What you need to do =
Format everything in the material from the line containing "The width and height of the screenshot is (907, 861)." down to the line containing "will [156, 616].", both included, as a JSON list of strings with one string per line and blank lines left out.
******
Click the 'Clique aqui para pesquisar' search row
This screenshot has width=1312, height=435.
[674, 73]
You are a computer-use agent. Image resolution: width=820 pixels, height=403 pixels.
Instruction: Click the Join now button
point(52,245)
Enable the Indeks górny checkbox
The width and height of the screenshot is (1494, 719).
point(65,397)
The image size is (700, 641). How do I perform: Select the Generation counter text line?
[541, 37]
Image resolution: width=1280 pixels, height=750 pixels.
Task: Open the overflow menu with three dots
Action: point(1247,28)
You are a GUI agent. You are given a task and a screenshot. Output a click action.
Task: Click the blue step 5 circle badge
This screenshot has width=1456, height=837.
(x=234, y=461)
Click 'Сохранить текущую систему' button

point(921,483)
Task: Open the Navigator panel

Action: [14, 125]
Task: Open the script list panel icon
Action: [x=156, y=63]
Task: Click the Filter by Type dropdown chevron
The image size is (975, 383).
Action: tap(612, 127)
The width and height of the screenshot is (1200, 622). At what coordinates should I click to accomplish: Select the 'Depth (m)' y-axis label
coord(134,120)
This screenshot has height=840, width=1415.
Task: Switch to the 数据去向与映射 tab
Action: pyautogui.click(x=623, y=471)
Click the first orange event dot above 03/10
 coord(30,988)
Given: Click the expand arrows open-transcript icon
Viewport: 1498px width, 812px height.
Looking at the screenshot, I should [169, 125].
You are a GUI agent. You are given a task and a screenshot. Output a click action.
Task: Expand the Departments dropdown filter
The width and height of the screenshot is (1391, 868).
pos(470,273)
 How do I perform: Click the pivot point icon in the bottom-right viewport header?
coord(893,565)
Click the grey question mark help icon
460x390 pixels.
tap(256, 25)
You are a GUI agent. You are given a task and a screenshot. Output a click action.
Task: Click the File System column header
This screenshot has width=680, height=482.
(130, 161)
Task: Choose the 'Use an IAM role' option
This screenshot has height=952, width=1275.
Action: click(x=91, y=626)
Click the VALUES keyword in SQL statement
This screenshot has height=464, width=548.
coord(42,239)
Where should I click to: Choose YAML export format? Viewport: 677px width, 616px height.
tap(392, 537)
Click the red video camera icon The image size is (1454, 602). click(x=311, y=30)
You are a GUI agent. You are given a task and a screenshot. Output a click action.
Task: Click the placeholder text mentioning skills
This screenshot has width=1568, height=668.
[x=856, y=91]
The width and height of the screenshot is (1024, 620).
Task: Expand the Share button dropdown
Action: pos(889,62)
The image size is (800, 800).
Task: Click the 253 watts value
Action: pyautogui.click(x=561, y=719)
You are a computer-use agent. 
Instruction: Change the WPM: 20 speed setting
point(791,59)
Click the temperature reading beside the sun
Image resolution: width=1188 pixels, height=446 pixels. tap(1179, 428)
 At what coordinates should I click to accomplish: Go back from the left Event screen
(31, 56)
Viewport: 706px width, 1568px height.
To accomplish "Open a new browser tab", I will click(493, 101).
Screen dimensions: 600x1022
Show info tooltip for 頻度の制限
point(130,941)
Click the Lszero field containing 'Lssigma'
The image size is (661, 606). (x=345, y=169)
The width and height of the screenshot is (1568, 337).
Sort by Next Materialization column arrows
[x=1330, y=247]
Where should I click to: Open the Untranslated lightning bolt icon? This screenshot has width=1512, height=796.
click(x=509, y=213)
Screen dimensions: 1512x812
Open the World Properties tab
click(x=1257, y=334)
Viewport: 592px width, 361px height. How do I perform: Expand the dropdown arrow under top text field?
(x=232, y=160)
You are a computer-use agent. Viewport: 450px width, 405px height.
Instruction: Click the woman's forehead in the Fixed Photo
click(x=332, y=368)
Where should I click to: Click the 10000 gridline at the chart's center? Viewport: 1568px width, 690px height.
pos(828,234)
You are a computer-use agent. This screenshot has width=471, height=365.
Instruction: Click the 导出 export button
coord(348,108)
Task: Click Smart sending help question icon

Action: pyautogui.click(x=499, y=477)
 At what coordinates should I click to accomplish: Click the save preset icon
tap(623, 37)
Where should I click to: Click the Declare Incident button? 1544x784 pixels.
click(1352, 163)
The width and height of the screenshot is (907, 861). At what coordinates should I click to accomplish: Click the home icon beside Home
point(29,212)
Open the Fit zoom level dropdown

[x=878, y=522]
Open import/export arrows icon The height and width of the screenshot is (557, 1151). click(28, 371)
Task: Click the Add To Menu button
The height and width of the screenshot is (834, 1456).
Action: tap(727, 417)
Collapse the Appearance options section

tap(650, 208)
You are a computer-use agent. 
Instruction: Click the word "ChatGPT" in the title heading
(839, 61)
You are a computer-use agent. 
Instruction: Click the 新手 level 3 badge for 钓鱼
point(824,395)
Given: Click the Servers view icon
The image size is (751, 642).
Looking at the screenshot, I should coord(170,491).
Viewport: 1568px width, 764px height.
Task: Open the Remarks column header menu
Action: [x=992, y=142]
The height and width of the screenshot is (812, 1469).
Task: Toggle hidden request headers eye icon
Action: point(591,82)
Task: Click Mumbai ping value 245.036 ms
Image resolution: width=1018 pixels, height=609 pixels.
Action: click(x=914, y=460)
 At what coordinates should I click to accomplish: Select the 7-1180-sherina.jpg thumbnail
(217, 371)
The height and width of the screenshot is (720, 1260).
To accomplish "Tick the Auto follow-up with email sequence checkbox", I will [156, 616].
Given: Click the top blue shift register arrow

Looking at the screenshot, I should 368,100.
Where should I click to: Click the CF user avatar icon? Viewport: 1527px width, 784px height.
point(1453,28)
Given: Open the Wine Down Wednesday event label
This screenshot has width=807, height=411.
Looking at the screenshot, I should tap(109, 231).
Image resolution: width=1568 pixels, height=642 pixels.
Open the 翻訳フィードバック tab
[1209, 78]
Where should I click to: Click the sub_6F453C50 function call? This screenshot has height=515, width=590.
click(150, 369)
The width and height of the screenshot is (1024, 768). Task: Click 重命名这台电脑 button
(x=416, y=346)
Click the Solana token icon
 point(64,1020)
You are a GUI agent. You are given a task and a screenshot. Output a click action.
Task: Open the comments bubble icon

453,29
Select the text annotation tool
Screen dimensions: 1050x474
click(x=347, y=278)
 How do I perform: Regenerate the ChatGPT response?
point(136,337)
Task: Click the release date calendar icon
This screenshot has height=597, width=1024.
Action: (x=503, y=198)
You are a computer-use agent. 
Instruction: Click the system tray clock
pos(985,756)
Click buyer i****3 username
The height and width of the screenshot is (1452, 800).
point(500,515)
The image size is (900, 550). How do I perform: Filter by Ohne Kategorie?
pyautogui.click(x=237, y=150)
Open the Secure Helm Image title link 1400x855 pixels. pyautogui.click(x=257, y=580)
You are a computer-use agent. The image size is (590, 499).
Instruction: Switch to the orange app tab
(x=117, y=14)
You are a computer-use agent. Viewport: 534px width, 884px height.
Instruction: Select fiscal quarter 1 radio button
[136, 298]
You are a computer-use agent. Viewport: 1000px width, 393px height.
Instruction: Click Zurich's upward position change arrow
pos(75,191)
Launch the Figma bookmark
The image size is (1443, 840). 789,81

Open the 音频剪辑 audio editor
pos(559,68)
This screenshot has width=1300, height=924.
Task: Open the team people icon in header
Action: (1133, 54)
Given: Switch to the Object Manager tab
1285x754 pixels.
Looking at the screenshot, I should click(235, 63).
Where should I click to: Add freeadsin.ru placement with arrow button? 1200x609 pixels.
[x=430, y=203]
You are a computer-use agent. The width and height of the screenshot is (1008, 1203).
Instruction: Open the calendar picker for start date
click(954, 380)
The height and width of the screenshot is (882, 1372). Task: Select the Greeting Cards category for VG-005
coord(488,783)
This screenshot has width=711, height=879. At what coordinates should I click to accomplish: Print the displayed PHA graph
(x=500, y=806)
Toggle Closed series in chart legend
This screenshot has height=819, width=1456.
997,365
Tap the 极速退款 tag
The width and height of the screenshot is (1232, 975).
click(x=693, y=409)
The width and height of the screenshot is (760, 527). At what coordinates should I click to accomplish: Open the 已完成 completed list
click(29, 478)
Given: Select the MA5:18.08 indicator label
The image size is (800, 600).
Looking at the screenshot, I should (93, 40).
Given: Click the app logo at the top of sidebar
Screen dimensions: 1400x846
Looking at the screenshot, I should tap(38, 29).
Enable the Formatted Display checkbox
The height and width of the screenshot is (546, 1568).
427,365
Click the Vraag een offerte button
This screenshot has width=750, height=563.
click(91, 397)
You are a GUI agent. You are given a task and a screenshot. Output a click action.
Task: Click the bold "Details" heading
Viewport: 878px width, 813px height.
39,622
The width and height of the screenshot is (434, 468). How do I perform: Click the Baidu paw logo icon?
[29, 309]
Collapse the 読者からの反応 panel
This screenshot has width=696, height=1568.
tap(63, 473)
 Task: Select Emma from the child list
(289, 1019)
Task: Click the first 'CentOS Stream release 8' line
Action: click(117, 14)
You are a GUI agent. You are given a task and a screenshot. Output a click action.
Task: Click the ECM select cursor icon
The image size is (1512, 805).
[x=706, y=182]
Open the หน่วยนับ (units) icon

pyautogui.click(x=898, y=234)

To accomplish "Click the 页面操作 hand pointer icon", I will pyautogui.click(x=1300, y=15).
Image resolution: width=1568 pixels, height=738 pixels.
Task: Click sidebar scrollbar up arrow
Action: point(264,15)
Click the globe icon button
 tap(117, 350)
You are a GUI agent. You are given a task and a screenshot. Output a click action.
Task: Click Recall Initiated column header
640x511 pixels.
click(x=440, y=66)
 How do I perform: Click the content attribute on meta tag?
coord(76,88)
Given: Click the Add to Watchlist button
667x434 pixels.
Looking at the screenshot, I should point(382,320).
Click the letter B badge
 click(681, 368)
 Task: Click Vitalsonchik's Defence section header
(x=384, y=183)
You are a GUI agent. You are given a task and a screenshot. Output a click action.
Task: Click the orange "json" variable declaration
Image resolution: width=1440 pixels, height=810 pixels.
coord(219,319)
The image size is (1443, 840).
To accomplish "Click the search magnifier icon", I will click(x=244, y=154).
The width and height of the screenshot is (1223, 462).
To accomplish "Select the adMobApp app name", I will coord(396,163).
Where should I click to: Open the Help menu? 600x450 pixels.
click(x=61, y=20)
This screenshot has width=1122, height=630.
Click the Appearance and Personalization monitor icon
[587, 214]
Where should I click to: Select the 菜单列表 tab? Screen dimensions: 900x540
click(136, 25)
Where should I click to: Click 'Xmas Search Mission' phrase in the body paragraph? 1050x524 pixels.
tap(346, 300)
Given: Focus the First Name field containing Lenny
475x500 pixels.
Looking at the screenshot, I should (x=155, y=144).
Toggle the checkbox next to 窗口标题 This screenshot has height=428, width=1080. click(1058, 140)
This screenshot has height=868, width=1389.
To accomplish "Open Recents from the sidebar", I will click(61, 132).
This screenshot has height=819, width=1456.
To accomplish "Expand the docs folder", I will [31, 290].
******
The response =
[
  "The width and height of the screenshot is (907, 861). At what coordinates should I click to accomplish: Click the home icon beside Home",
  "point(29,212)",
  "Open the Fit zoom level dropdown",
  "[x=878, y=522]",
  "Open import/export arrows icon The height and width of the screenshot is (557, 1151). click(28, 371)",
  "Task: Click the Add To Menu button",
  "The height and width of the screenshot is (834, 1456).",
  "Action: tap(727, 417)",
  "Collapse the Appearance options section",
  "tap(650, 208)",
  "You are a computer-use agent. ",
  "Instruction: Click the word \"ChatGPT\" in the title heading",
  "(839, 61)",
  "You are a computer-use agent. ",
  "Instruction: Click the 新手 level 3 badge for 钓鱼",
  "point(824,395)",
  "Given: Click the Servers view icon",
  "The image size is (751, 642).",
  "Looking at the screenshot, I should coord(170,491).",
  "Viewport: 1568px width, 764px height.",
  "Task: Open the Remarks column header menu",
  "Action: [x=992, y=142]",
  "The height and width of the screenshot is (812, 1469).",
  "Task: Toggle hidden request headers eye icon",
  "Action: point(591,82)",
  "Task: Click Mumbai ping value 245.036 ms",
  "Image resolution: width=1018 pixels, height=609 pixels.",
  "Action: click(x=914, y=460)",
  " At what coordinates should I click to accomplish: Select the 7-1180-sherina.jpg thumbnail",
  "(217, 371)",
  "The height and width of the screenshot is (720, 1260).",
  "To accomplish \"Tick the Auto follow-up with email sequence checkbox\", I will [156, 616]."
]